I attended the October 14 Special Meeting & Workshop of the Swansboro City Council. The first half of the meeting consisted of presentations by four experts concerning off-shore oil drilling and seismic surveys.
Greg Rudolph opened with an overview of the off-shore drilling process, a general overview of seismic blasting, what the oil industry expects to find on our coast, the minimum time frame in which things might happen, locations, and some projected revenue numbers, along with how revenue may or may not be shared.
I took away a few things from his presentation. I was surprised to hear that the area that is expected to be the most productive is mostly inside the 50 mile exclusion zone. Apparently, that’s why our governor is working to reduce the exclusion zone to 30 miles. Another item that struck me was that outside 3 miles distance from our coast, there is no current law that says the federal government has to share any of the revenue with the state. A revenue sharing agreement must be passed by the U.S. legislature before North Carolina would get any money from off-shore drilling, unless it was right on our coastline (within 3 miles). Even if the state did get money from the federal government thanks to some kind of revenue sharing legislation, the State of North Carolina, would get first dibs on the money, and it’s unlikely that much, if any money would flow down to the local level.
Our next speaker was Dr. Douglas Nowacek. He explained what we do and do not know about the impacts of seismic air guns (used for seismic surveys) on marine wildlife. The good doctor explained that, although we haven’t documented immediate harm to individual marine animals, we have lots of evidence that would lead a rational person to conclude that constant loud noises (seismic airguns are the loudest sound humans put into the ocean, and seismic surveys continue through the drilling process) displace, disrupt, and otherwise annoy the creatures that are bombarded with them. He pointed out that noise levels were shown to change foraging patterns, cause animals to eat less, negatively impact reproduction, and other things you’d expect if an animal was under stress from repeated loud noises. Seismic airguns are very loud, and they can be heard for thousands of miles.

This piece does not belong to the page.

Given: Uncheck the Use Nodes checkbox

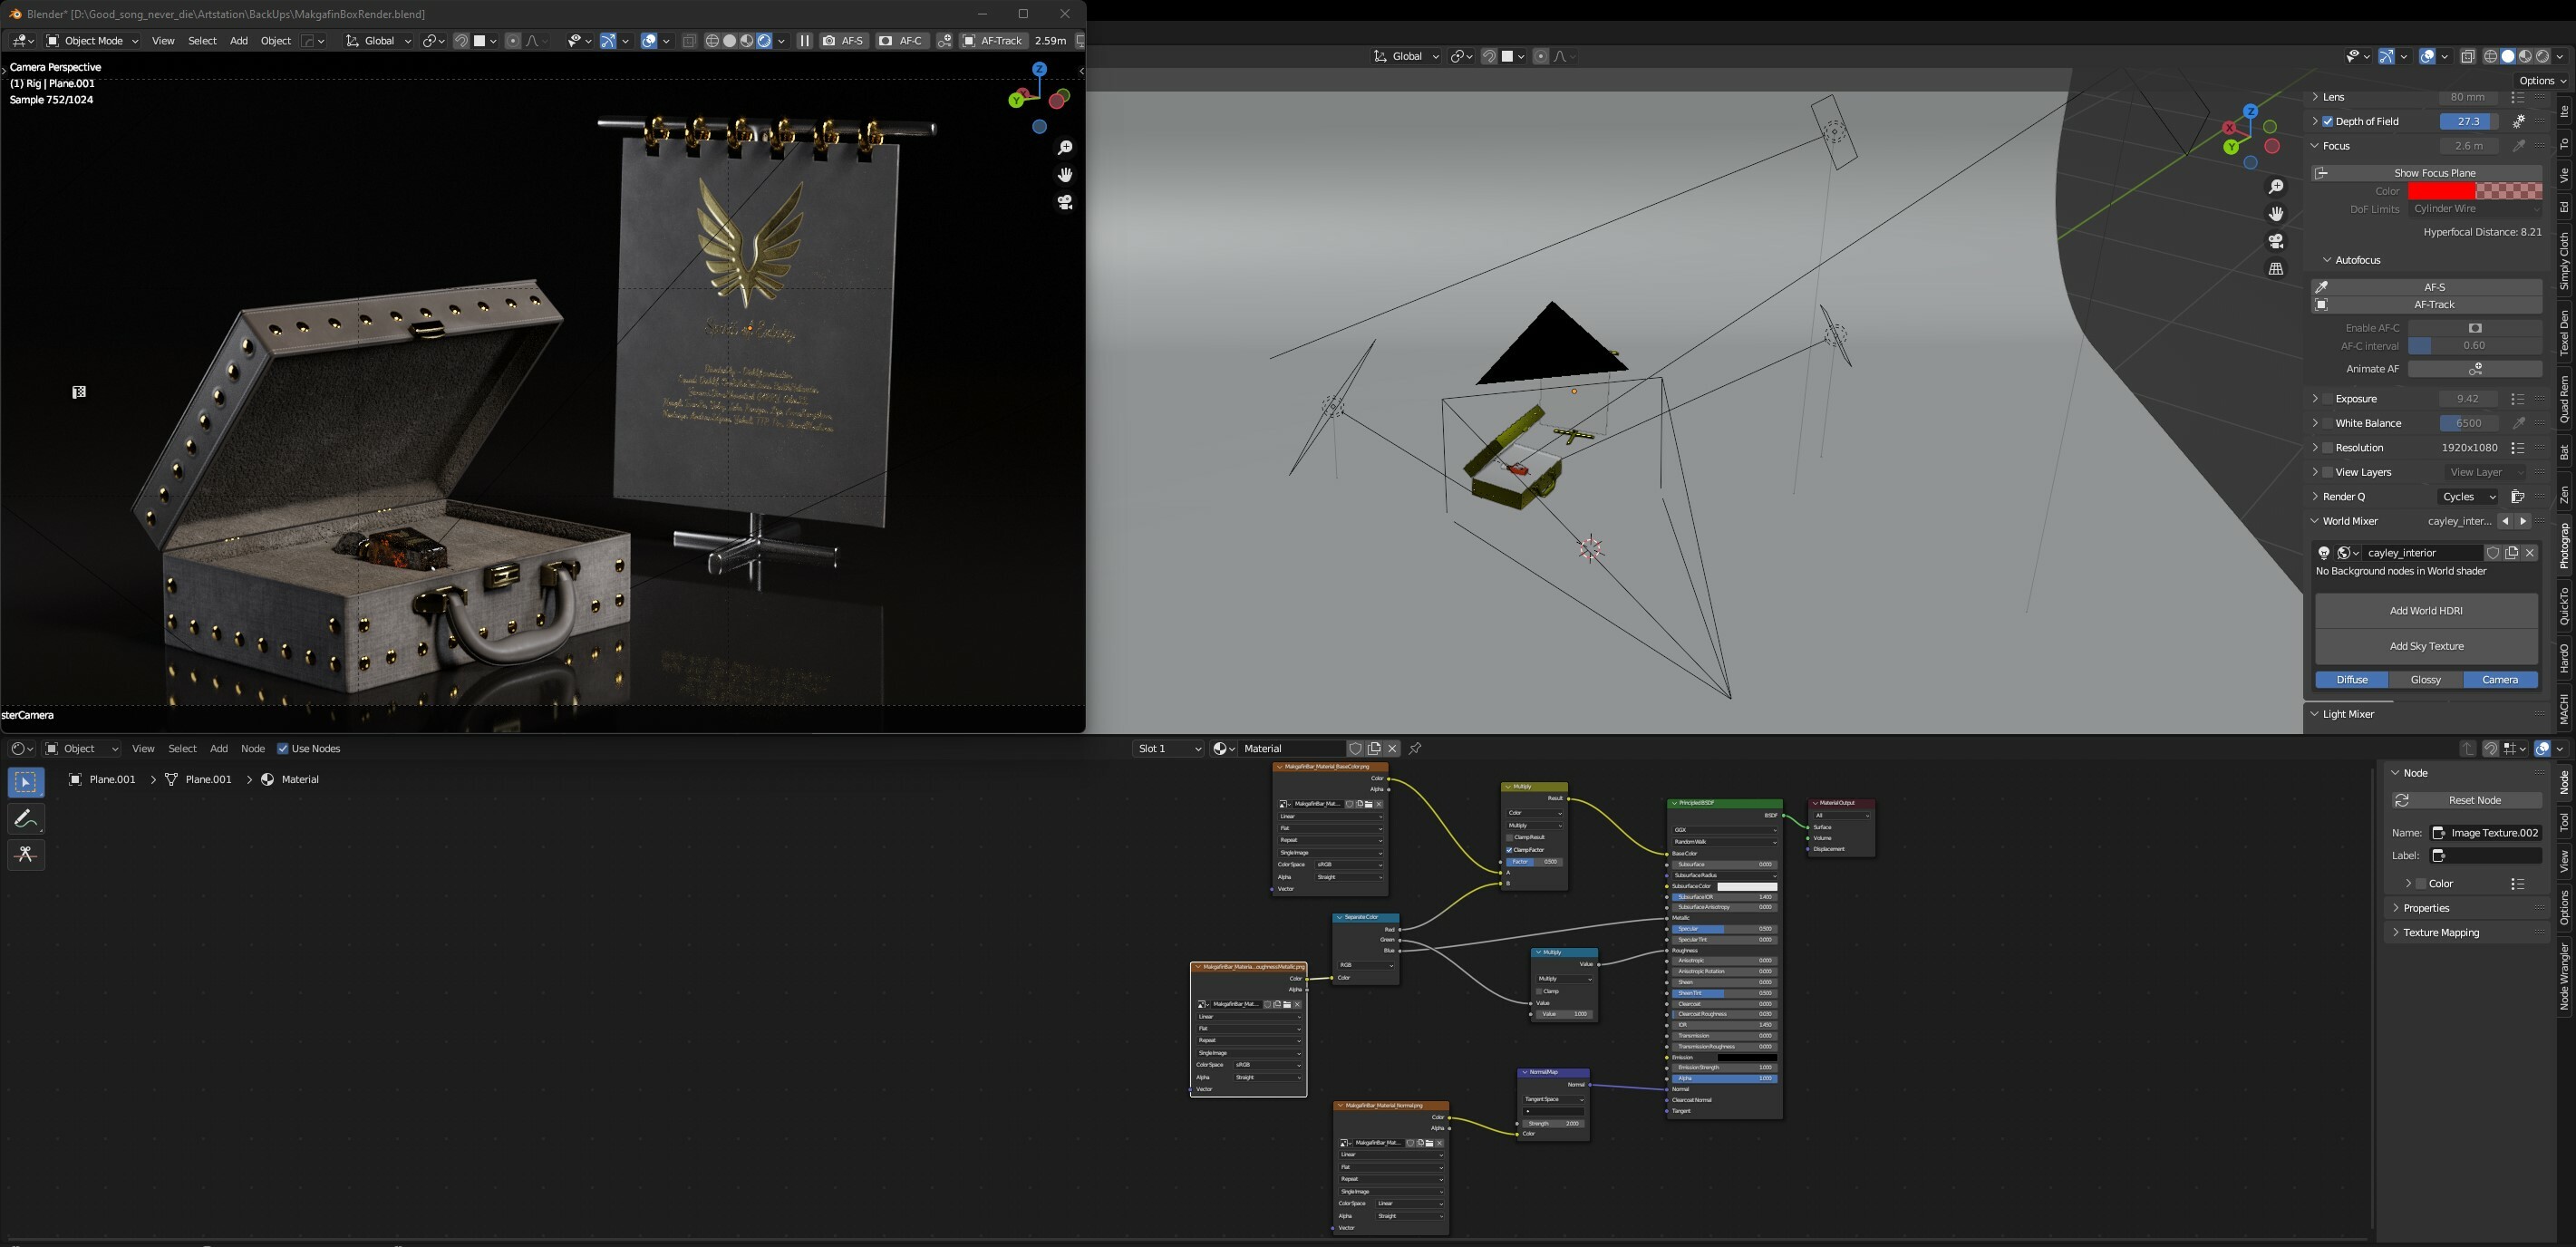Looking at the screenshot, I should 283,748.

If you guessed that, in the interest of getting all sides of the story, the next speaker would be an industry shill, you’d be right. I must say that he was well chosen, in that he claims to have grown up in the area and has the area’s best interests at heart. David McGowen, the Executive Director of the North Carolina Petroleum Council took the stand and told us that there was no conclusive evidence of adverse effects on marine wildlife by seismic testing. To be fair, he was very respectful of the previous two speakers. However, his job was to allay our fears and convince us that there was great economic opportunity, and little to no danger of environmental damage. He also pointed out that the public is allowed to comment at every stage in the permitting process, in a bid to convince the council that it didn’t need to take any action in the near term. If you want the details of David’s presentation, you can get his sales pitch from Energy Tomorrow’s web-site.
Our final speaker was Jessie Hawkins. Jessie had a long resume’ that I didn’t manage to scribble into my notes, but I did catch that he was with the Division of Marine Fisheries for 30 years. What was most obvious about Jessie was that he is passionate about fish and the unique features of North Carolina’s coast that support them. He pointed out that North Carolina gets around a billion dollars a year from sustainable commercial fishing and tourism. He described what makes our estuaries and coastal waters unique and invaluable. He also pointed out that there is a lot we don’t know about the deep water spawning areas along our coast and how they might be impacted by oil drilling. Mr. Hawkins did an excellent job of explaining why we shouldn’t be too quick to gamble with our natural resources. He even suggested that a more sustainable solution might be to build wind farms to harvest the huge wind potential along our coast.
My thoughts on all this, are in line with Jessie Hawkins. I think we need to stop gambling with our natural resources to drill for fossil fuels when we know fossil fuels are not sustainable. You probably expected that from me. However, I have another thought: If we did get 55,000 jobs, as the proponents advertise, those jobs would come with the infrastructure that accompanies dirty industry. If you haven’t been to New Jersey, I suggest you fly into the Newark airport and check out the coast of New Jersey as you make your final approach. If you don’t want to visit NJ, try Houston. There is a reason why people come to North Carolina to enjoy the beach, and there is a reason why I live here, and not on the coast of New Jersey. Sure, economic development is a great thing, but the oil industry would destroy everything I love about eastern North Carolina. If I wanted to live in a booming metropolis and get up every morning to the smell of crude oil, there are lots of places I could go. I live here because the air is fresh, the beaches are clean, I can swim in the water, and I can eat the local seafood, among other things. The world doesn’t need more oil. The world needs clean, safe water and an environment that provides us with food and a good life.